Solved – Why is there “residual dots” in plot() of GAM

generalized-additive-modelresiduals

After building a generalized additive model (GAM) using mgcv package, we can use the plot function to visualize the smoother, like:

plot(M1, resid = TRUE)

The resid = TRUE argument ensures that residuals are added to the figure.

My question is: why this plot (to show the shape of smoother) is related to RESIDUAL? I mean, what we are interested should be the relationship between smoother and response variable, not residual. Then why residual occur in this smoother's plot?

In my immature understanding, "residual" is used in plots of model validation, e.g., residuals versus fitted values, residuals versus covariates.

Best Answer

If you look at the help for the plot.gam function you'll see that the residuals argument indicates that what is added to the plots of the smooth functions are partial residuals, not the model residuals.

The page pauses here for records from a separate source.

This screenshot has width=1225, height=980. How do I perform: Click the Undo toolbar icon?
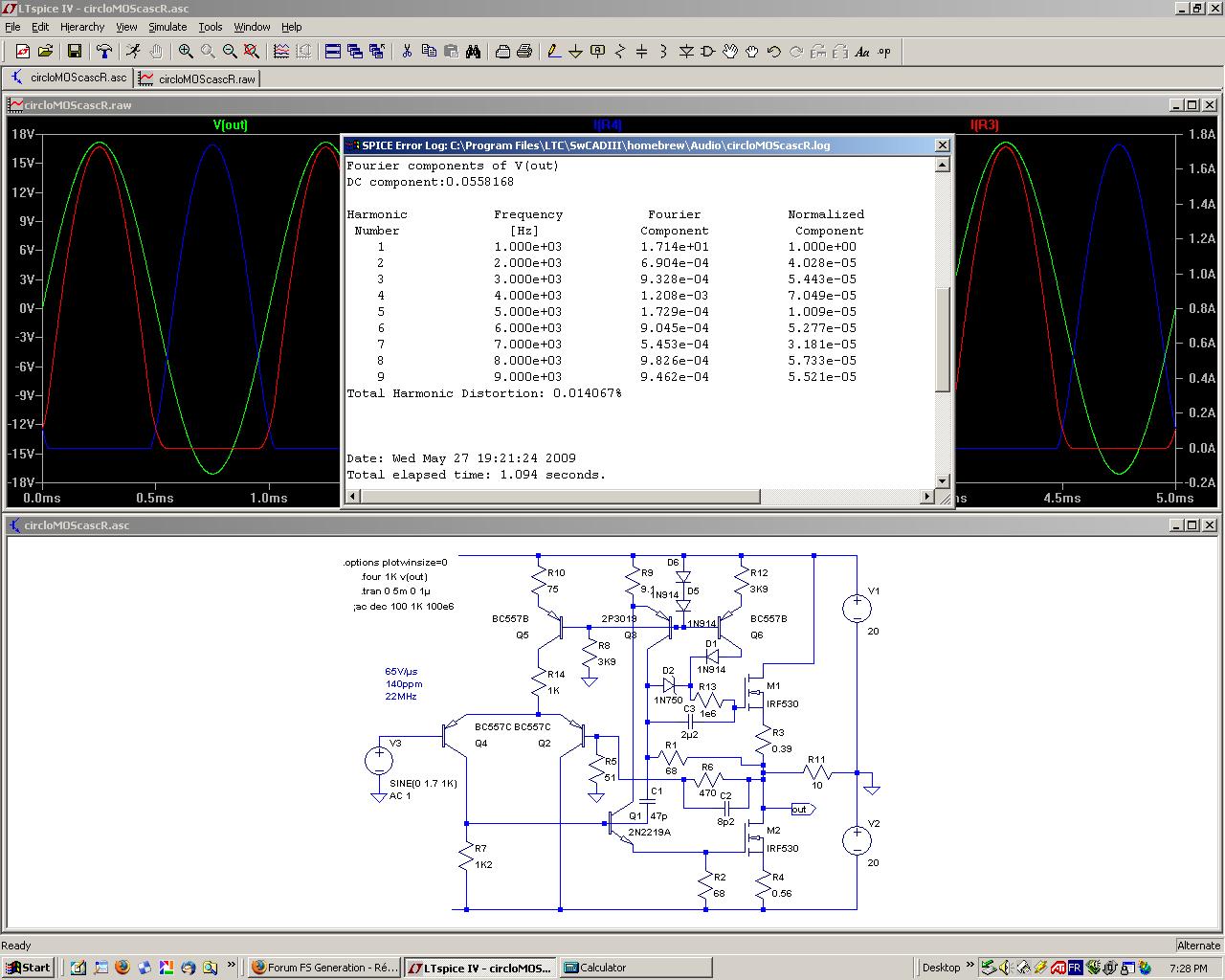pos(773,52)
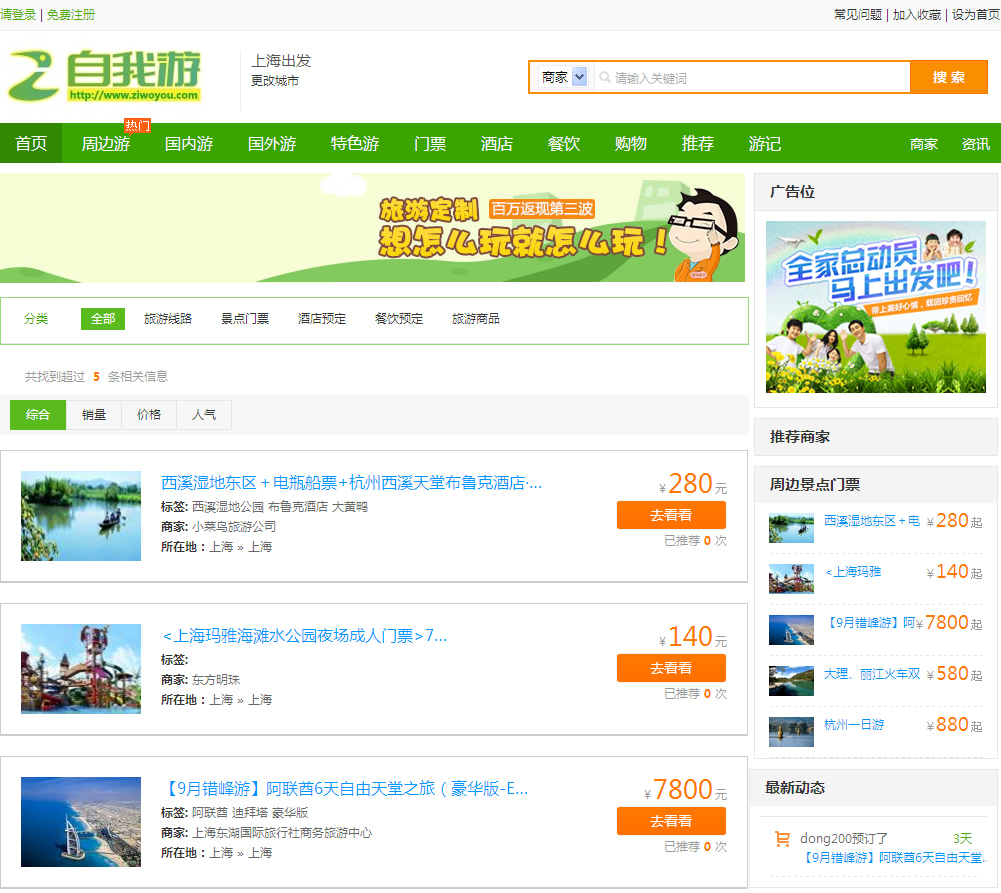This screenshot has width=1001, height=893.
Task: Open 周边游 in the navigation bar
Action: click(x=105, y=144)
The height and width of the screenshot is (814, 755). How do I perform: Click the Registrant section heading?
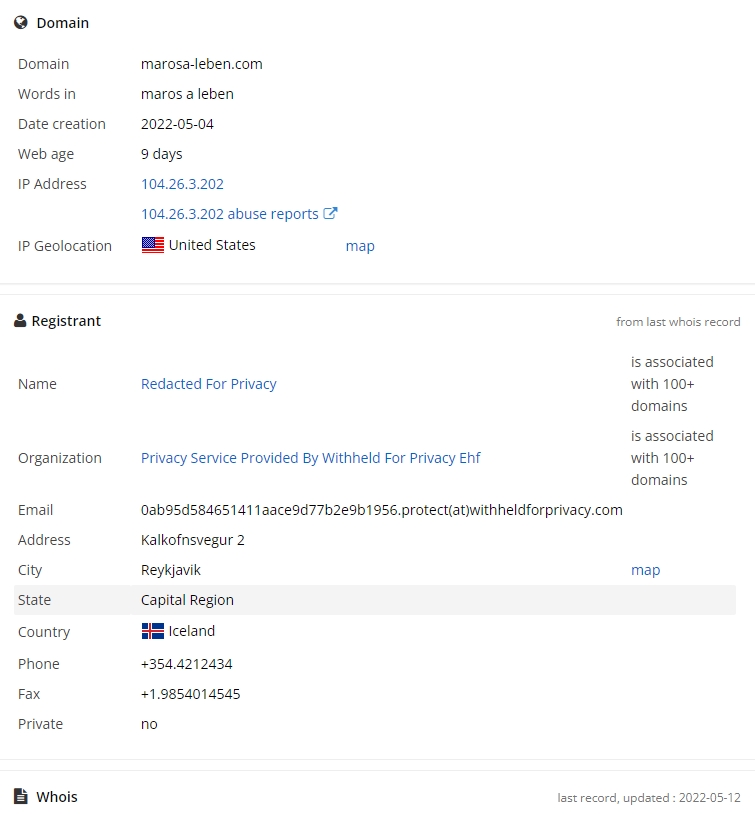coord(66,321)
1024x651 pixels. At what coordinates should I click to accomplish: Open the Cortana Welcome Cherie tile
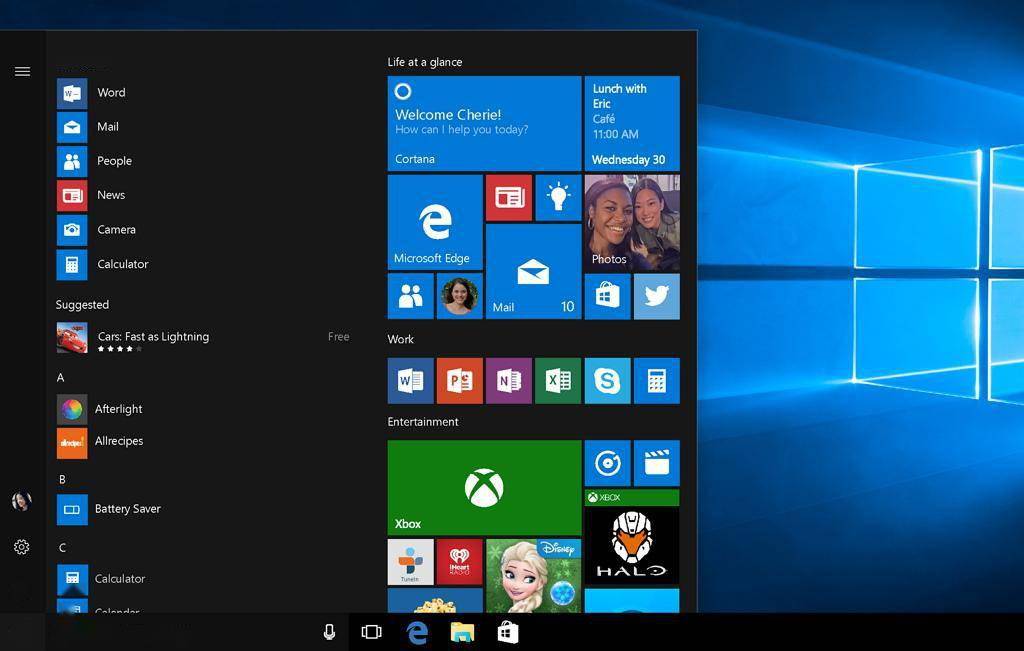coord(484,122)
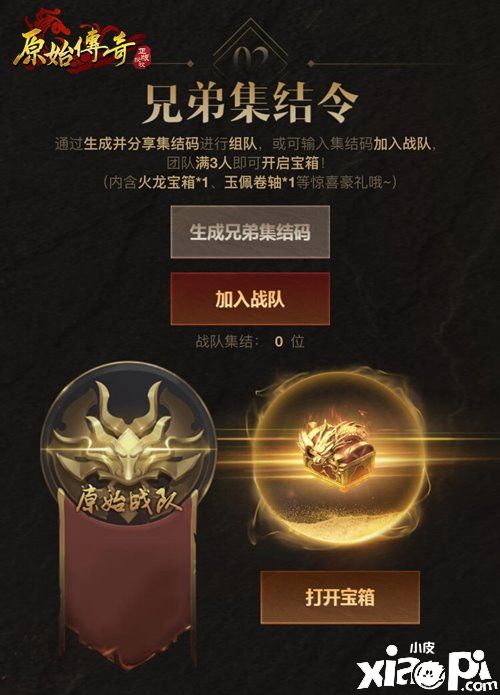
Task: Open the xiaopi.com watermark logo
Action: click(428, 668)
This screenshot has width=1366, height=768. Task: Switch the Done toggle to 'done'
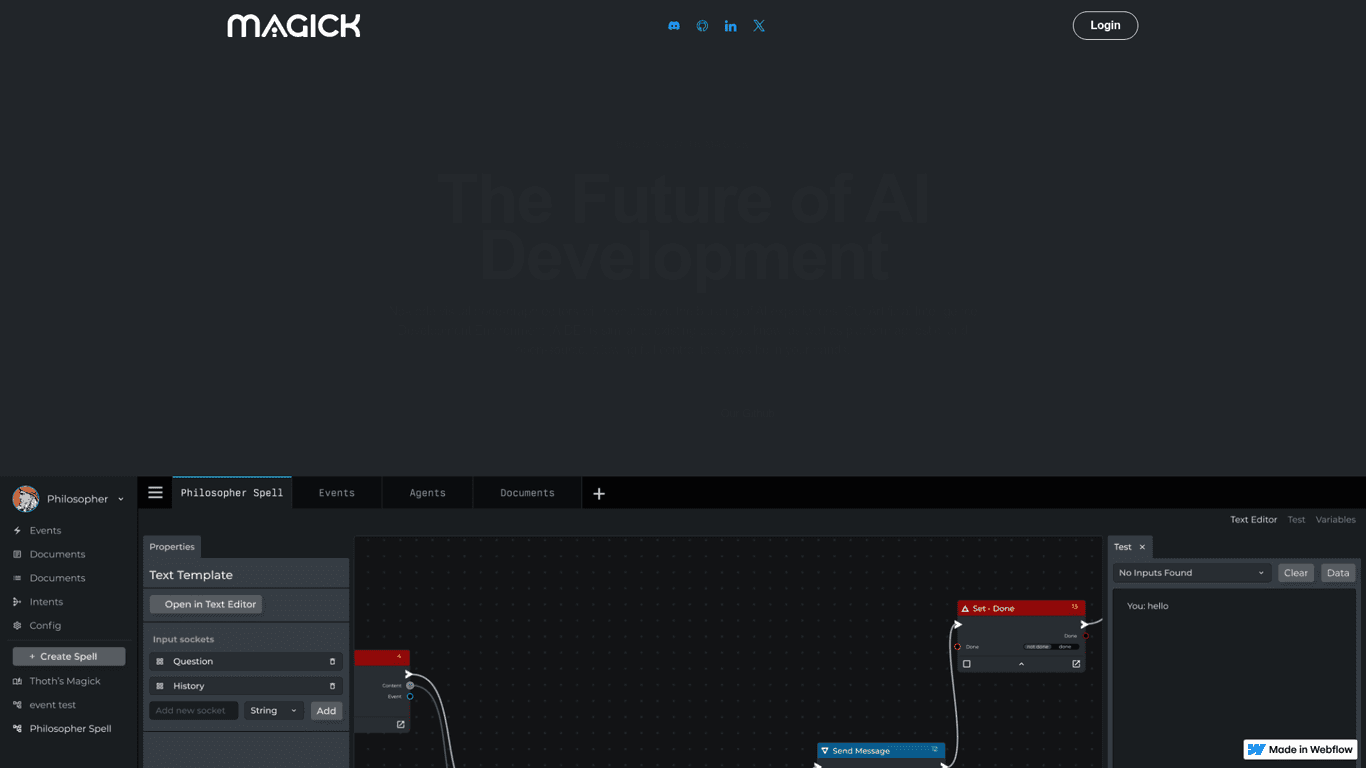click(1065, 647)
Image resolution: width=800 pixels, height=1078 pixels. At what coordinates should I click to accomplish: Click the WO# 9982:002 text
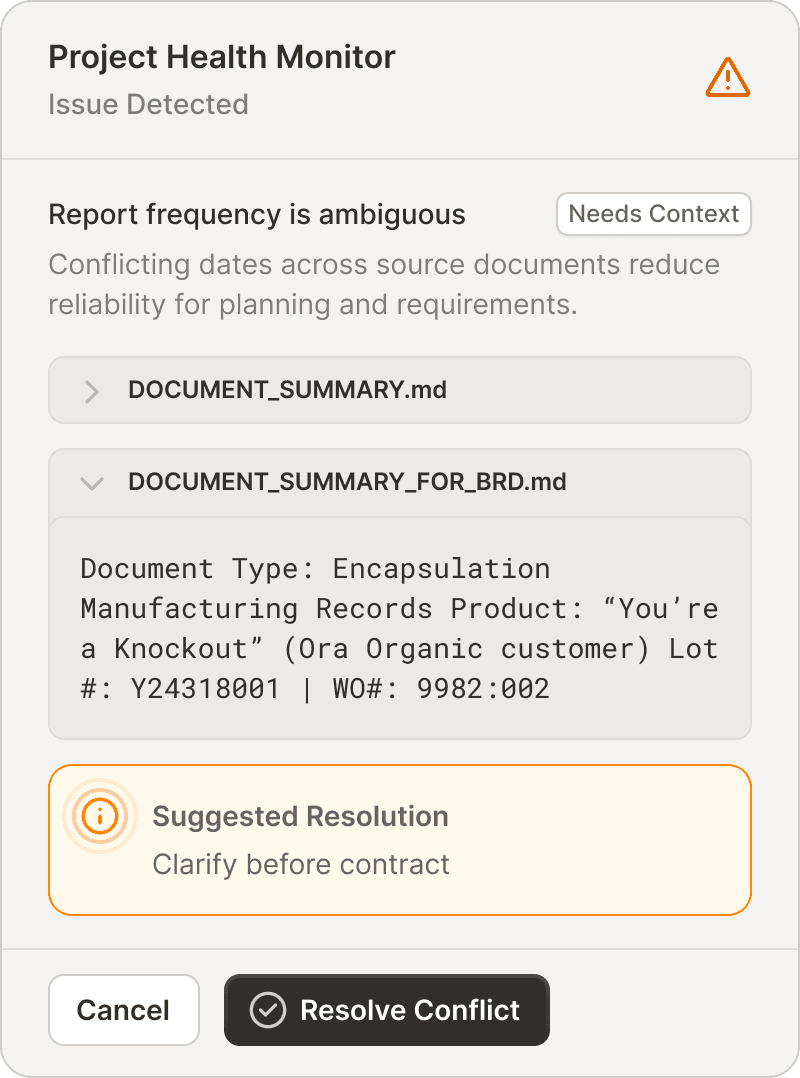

The estimated partial residual of the $i$th observation for the $j$th smooth function in the model, $\hat{\varepsilon}^{\text{partial}}_{ji}$, are given by (following Wood (2017, p.184))

$$\hat{\varepsilon}^{\text{partial}}_{ji} = \hat{f_{j}}(x_{ij}) + \hat{\varepsilon}^{\text{p}}_i ,$$

where $\hat{\varepsilon}^{\text{p}}_i$ is the estimated Pearson residual for the $i$th observation from the full model.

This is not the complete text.